A probe into Thriepland's financial dealings revealed that despite claiming to be paid just £7-an-hour for a 15-hour weekly job, £10,500 had been transferred into her bank account.
Drugs smuggler Naomi Thriepland was caught with heroin and cutting agents
Her barrister Christopher Baur said she agreed to be paid £8,000 for the drugs run, but hadn not acted in "malice or wickedness, but rather stupidity and with an element of greed".
"The situation she finds herself in is dire because she wasn't coerced into it, but neither was she a major player in the enterprise. She did it to better conditions for her child," he added.
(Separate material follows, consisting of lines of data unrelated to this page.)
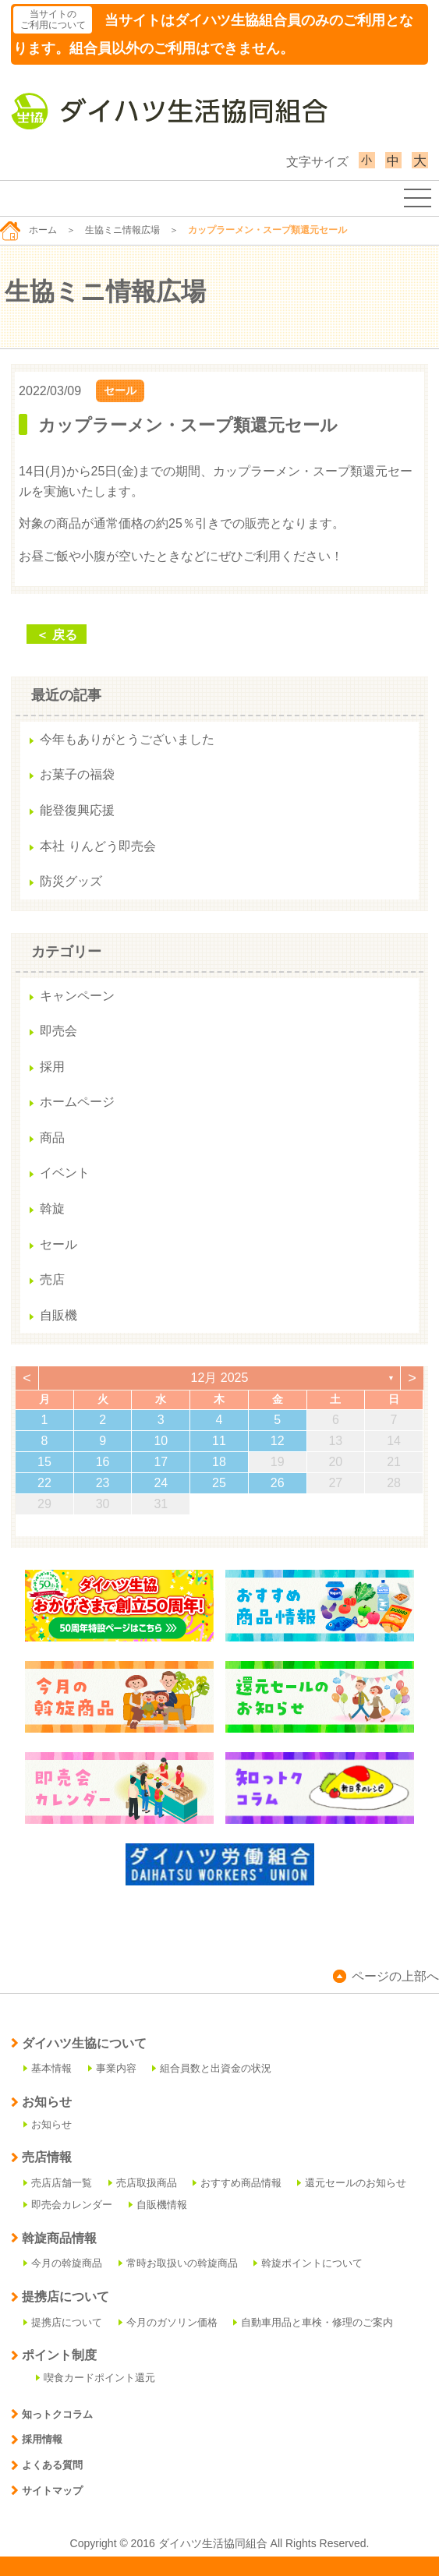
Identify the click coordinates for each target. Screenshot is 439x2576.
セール (120, 390)
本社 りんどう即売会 (97, 846)
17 (161, 1461)
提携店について (62, 2322)
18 (219, 1461)
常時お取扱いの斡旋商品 (178, 2263)
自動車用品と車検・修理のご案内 (313, 2322)
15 (44, 1461)
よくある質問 (47, 2465)
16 (103, 1461)
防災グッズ (71, 881)
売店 (52, 1279)
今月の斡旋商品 (62, 2263)
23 (103, 1482)
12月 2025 (220, 1377)
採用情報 (36, 2439)
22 (44, 1482)
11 (219, 1440)
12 (278, 1440)
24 (161, 1482)
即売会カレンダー (67, 2204)
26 (278, 1482)
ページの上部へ (386, 1976)
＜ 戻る (56, 634)
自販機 (58, 1315)
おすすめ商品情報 (237, 2183)
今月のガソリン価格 (168, 2322)
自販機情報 (158, 2204)
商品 (52, 1137)
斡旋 (52, 1208)
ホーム (28, 229)
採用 (52, 1066)
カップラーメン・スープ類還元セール (188, 425)
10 (161, 1440)
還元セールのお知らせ (351, 2183)
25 (219, 1482)
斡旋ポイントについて (308, 2263)
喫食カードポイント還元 (95, 2377)
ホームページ (77, 1101)
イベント (65, 1172)
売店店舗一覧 (57, 2183)
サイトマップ (47, 2490)
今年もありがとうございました (127, 739)
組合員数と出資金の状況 (211, 2068)
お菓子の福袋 (77, 774)
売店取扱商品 (142, 2183)
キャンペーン (77, 995)
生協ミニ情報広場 (122, 229)
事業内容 (112, 2068)
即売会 (58, 1030)
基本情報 (47, 2068)
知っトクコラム (52, 2414)
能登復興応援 (77, 810)
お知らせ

He said Thriepland, who served in the Army for six years including with bomb disposal teams in Afghanistan, denied making previous drugs runs to Europe – but admitted one of the trips a month earlier had been a "dummy run".
Judge Heather Norton told her: "You made that trip in order to plan the drug smuggling run – and you did what you did for financial gain.
"More than that, you took your seven-year-old child with you as some kind of family cover - putting that child at risk. You claim you became a courier to give her a better life, but that child is now likely to suffer more than you.
"You have served this country with a number of tours in Iraq and Afghanistan and in perilous positions; so whatever else can be said about you, this was certainly out of character."